▶ **Target pointing data**:
>> Start

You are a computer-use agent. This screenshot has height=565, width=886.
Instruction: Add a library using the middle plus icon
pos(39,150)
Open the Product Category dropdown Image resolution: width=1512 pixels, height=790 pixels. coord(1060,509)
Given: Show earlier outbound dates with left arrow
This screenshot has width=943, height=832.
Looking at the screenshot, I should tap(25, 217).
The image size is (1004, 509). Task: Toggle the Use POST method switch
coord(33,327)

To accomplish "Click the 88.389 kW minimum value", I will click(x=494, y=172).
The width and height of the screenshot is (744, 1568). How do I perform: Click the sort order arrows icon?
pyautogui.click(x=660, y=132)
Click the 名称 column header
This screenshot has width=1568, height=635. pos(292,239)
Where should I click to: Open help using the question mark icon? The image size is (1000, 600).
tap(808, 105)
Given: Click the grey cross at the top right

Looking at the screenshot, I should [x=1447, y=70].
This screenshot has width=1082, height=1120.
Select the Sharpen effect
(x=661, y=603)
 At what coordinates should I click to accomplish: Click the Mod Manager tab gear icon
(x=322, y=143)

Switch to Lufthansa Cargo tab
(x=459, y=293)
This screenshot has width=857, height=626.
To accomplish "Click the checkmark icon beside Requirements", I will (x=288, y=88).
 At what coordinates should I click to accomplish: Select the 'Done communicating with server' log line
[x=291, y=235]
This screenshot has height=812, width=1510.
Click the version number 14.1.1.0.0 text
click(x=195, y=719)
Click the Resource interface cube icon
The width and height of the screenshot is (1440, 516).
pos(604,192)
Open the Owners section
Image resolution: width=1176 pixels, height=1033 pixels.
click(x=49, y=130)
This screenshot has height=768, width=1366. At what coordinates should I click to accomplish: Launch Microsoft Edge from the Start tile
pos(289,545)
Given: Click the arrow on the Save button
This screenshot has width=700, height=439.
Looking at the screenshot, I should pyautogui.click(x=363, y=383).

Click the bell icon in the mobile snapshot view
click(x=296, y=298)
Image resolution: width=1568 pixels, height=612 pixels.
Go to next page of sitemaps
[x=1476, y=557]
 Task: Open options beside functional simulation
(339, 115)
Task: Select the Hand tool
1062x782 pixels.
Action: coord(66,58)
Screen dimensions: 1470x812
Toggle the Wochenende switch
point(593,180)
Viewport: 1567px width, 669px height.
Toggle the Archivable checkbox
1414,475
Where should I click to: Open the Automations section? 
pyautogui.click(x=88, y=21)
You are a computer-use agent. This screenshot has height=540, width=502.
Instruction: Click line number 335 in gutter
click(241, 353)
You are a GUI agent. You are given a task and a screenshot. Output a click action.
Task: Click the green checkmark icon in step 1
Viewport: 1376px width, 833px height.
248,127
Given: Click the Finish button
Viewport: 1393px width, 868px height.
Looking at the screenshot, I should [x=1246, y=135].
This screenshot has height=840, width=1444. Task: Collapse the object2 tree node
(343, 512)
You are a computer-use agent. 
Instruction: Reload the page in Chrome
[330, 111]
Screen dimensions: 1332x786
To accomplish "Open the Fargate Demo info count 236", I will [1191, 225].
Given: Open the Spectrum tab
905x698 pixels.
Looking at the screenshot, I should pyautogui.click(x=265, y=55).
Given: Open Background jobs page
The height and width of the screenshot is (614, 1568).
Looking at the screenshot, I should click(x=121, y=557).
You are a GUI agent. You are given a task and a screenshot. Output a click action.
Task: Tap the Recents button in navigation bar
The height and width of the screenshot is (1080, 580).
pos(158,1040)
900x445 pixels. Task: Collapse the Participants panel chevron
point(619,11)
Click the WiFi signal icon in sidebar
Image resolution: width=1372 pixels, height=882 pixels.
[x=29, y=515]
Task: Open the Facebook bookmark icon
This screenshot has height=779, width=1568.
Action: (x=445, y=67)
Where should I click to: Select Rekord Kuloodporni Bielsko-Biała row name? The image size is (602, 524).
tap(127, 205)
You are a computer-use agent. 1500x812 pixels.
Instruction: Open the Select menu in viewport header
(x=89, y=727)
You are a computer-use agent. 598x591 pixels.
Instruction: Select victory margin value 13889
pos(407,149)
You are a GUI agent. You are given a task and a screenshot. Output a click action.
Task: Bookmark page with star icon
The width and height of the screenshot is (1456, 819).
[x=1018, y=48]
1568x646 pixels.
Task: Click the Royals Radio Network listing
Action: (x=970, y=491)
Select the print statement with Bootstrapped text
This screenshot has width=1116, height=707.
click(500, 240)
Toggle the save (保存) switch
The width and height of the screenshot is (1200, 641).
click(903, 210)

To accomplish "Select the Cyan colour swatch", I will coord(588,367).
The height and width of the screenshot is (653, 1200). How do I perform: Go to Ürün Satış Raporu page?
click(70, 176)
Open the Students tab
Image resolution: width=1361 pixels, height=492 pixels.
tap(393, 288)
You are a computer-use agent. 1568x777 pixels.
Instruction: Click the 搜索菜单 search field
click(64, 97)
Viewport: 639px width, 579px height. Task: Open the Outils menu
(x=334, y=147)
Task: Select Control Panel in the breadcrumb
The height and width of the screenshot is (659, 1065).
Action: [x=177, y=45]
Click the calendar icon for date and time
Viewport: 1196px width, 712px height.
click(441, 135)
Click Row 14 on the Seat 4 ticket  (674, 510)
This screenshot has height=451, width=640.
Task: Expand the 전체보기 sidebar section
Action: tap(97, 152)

>> End

▶ **What is being asked**: Copy the records above word for word, from the line that contains "Open the Students tab" through the last line of the records.

▶ **Final answer**:
Open the Students tab
Image resolution: width=1361 pixels, height=492 pixels.
tap(393, 288)
You are a computer-use agent. 1568x777 pixels.
Instruction: Click the 搜索菜单 search field
click(64, 97)
Viewport: 639px width, 579px height. Task: Open the Outils menu
(x=334, y=147)
Task: Select Control Panel in the breadcrumb
The height and width of the screenshot is (659, 1065).
Action: [x=177, y=45]
Click the calendar icon for date and time
Viewport: 1196px width, 712px height.
click(441, 135)
Click Row 14 on the Seat 4 ticket  (674, 510)
This screenshot has height=451, width=640.
Task: Expand the 전체보기 sidebar section
Action: tap(97, 152)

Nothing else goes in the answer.